------ EXTRACT TO READ ------
COMP 790.139: Natural Language Processing (Fall 2017): Coding Homework 1 (Word Embedding Training, Visualization, Evaluation)¶

Created by TA Yixin Nie (Instructor: Mohit Bansal)

Instructions¶

All the instructions are present in the jupyter notebook (as shown in the class; and see an html preview below).
Install jupyter notebook in your python environment and download the file below.
https://drive.google.com/drive/folders/0B6i0pVGwapCdaU9KYmFZNEFGZmM?usp=sharing

Use this directory as your workspace and write your code in the “hw1.ipynb” file. You could also add extra images or tables in the directory and link them into “hw1.ipynb” file but grading will only base on the “hw1.ipynb” file.

Make sure to name your directory as "<your_name>_hw1" and compress it to "<your_name>_hw1.zip".
Email the file to comp790.hw@gmail.com for submission.

Homework 1 Preview¶

The main goals for homework 1 are:

Setting up your python environment.
Getting familiar with the most popular deep learning framework (Pytorch, Tensorflow).
Starting your very first NLP project by training a toy word embedding from scratch.
Visualizing your word vectors.
Trying to learn to interpret your results.

Notice:
You can test or run your code in any environment but you could only show your codes, your results and your write-ups in this single notebook file. We will not re-run your code for grading.

1. Setup python environment (1 pt)¶

We will use python3.x throughout this course and make sure to have the packages (listed below) installed in your python environment.
Required packages:

numpy
ipython
jupyter

Recommended packages:

torch
torchvision 
tensorflow
tqdm
scikit-learn
matplotlib
nltk
spacy

You can use pytorch or tensorflow for building your neural network model. However, I highly recommend using pytorch as your default deep learning toolkit.

2. Loading data (0.5 pt)¶

Successful opening this file means that you have set up your jupyter notebook and ready to code. Now that the first thing you need to do is to load the dataset. The dataset is in the file "dataset.txt" and it contains almost 19k sentences. Loading all the sentences into an array (one sentence per item) and print out the total length. Write and run your code in the next cell.

3. Preprocessing¶

(1). Tokenization (0.5 pt)¶

For many NLP tasks, the first thing you need to do is to tokenize your raw text into lists of words. You can use spacy or nltk to tokenize the sentences or you can just use split(" ") to break the sentences into a list of words.
Write and run your code in the next cell to tokenize all the sentences.

(2). Showing word statistics (0.5 pt)¶

Using Counter in python to calculate the frequency for each word in the dataset.
Show the frequency for words in ['man', 'woman', 'is', 'was'].

(3). building vocabulary (0.5)¶

Select the top K most frequent word in the dataset and build a vocabulary for those words. (You can set K=1000 for now.)
------ PROVIDED MATERIAL ------
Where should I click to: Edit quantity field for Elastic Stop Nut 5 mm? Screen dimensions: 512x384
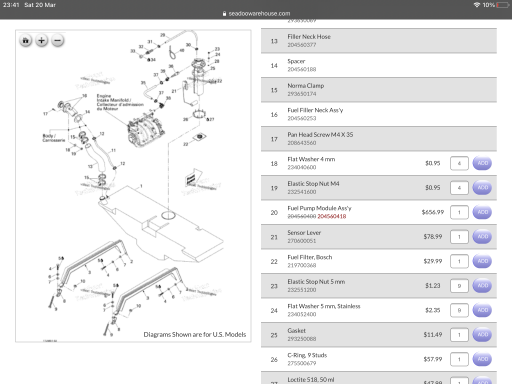(459, 286)
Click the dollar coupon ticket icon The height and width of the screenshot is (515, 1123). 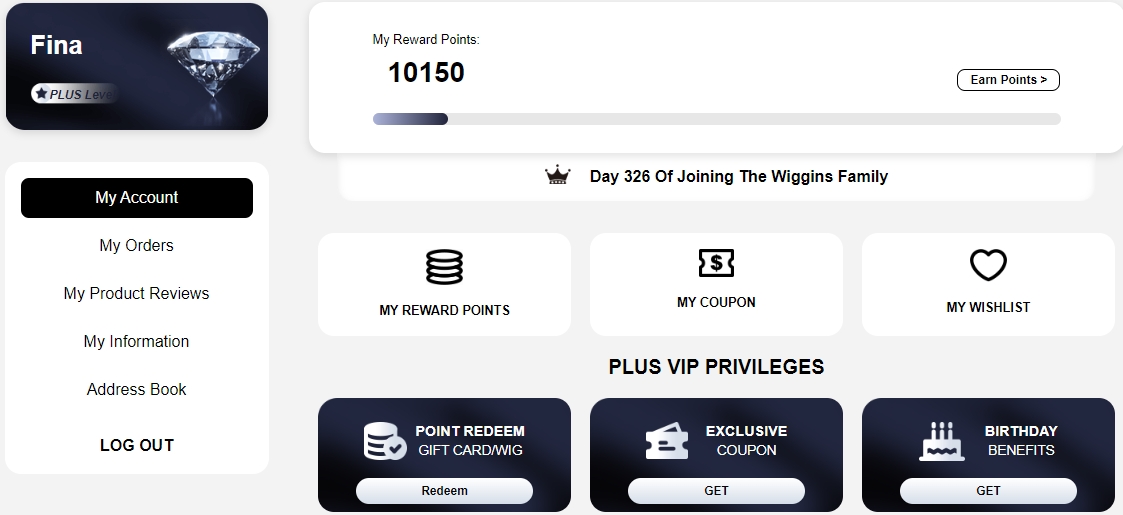(716, 263)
------
STATED PROBLEM 1:
Answer these from the word embedding homework:
(a) What name should the homework directory be given?
(b) Which deep learning toolkit does the instructor highly recommend?
(c) About how many sentences are in "dataset.txt"?
STATED PROBLEM 2: Continue the word embedding homework from the point where it stops.

REPLY 1:
(a) "<your_name>_hw1"
(b) Pytorch
(c) Almost 19k sentences

REPLY 2:
Building a vocabulary is nothing more than assigning a unique id to each word in the dataset. So, a vocabulary is basically a dictionary and an array in python data structure. The dictionary will convert the word to a number and the array will convert a given number to a word.

# e.g.
stoi['love'] = 520
itos[520] = 'love'

# stoi = dict()
# itos = []

(3) Rearranging (5 pt)¶

Read http://mccormickml.com/2016/04/19/word2vec-tutorial-the-skip-gram-model/ and then rearrange your data.

The final structure of your data should be a long list of tuples (x, y).
x is the id of the target word (the center word in current window) and y is the id of the context word.

Write your code in the cell below. Print out the total length of all your samples.

Notice: For now, you can just ignore the words that are not in the set of the top K most frequent words.

4. Build word embedding (skip-gram) model. (15 pt)¶

It's time to build your very first NLP neural network model, the skip-gram model!
You should first read tutorials for pytorch http://pytorch.org/tutorials/ or tensorflow if you are not familiar with the neural network frameworks and models.

Some key concepts you need to know:

Softmax and cross entropy loss.
Batching. (esp. why do we need batch and how?)
Forward and backward propagation.

Keep it in mind that the model will have two trainable matrices, namely the word embedding matrix and the context embedding matrix.

Write your code in the cell below and print out the shape of all the parameters in your model.
(It should be something like [vocabulary_size * word_embedding_dimension].)

Read http://mccormickml.com/2016/04/19/word2vec-tutorial-the-skip-gram-model carefully again before building your neural network.

5. Train the neural model.¶

(1). Converting data type and batching. (5 pt)¶

Before training your neural model, you should first convert the type of your data to acceptable input type of your neural framework.
For example, if you are using pytorch, the type of your input tuple is (int, int). You need to convert it into (torch.LongTensor, torch.LongTensor) such that it can be accepted by your neural model.

You will also need to manually batch your data. For simplicity, you can just build a big matrix with dimension (number_of_examples, 2) and then select data batch by batch.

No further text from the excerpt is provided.